How do the lines below between the ones holding "This screenshot has width=1366, height=768." and "Proceed with the Далее > button", inclusive, read? Give them again exactly, with no other lines.

-------- MATERIALS PROVIDED --------

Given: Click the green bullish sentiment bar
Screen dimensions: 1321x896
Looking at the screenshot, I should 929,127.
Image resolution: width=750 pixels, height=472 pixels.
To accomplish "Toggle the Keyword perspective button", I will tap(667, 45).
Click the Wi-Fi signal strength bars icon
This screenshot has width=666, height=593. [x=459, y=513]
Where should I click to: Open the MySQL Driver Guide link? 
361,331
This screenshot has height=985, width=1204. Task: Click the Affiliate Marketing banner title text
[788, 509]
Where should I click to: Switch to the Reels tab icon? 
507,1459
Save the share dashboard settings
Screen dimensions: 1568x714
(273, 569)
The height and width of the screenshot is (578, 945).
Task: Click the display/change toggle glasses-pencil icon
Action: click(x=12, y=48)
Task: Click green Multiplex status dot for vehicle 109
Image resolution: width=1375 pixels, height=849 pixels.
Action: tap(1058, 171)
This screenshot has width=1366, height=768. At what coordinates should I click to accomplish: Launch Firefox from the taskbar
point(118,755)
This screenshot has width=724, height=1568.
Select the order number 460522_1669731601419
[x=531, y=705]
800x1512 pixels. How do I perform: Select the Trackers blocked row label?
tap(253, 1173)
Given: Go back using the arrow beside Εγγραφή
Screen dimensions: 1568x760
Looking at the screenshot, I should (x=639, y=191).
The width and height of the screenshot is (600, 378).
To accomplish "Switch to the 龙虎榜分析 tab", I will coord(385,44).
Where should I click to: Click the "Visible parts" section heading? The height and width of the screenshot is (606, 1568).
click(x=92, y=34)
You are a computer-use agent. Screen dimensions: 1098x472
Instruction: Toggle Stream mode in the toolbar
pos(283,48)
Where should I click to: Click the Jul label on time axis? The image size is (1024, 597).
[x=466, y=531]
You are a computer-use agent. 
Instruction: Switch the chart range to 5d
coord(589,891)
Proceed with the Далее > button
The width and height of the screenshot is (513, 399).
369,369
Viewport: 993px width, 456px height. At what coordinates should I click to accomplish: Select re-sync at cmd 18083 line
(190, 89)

--------

_RESULT OF THE EXERCISE_.
This screenshot has width=1366, height=768. At what coordinates should I click to accomplish: Launch Firefox from the taskbar
point(118,755)
This screenshot has width=724, height=1568.
Select the order number 460522_1669731601419
[x=531, y=705]
800x1512 pixels. How do I perform: Select the Trackers blocked row label?
tap(253, 1173)
Given: Go back using the arrow beside Εγγραφή
Screen dimensions: 1568x760
Looking at the screenshot, I should (x=639, y=191).
The width and height of the screenshot is (600, 378).
To accomplish "Switch to the 龙虎榜分析 tab", I will coord(385,44).
Where should I click to: Click the "Visible parts" section heading? The height and width of the screenshot is (606, 1568).
click(x=92, y=34)
You are a computer-use agent. Screen dimensions: 1098x472
Instruction: Toggle Stream mode in the toolbar
pos(283,48)
Where should I click to: Click the Jul label on time axis? The image size is (1024, 597).
[x=466, y=531]
You are a computer-use agent. 
Instruction: Switch the chart range to 5d
coord(589,891)
Proceed with the Далее > button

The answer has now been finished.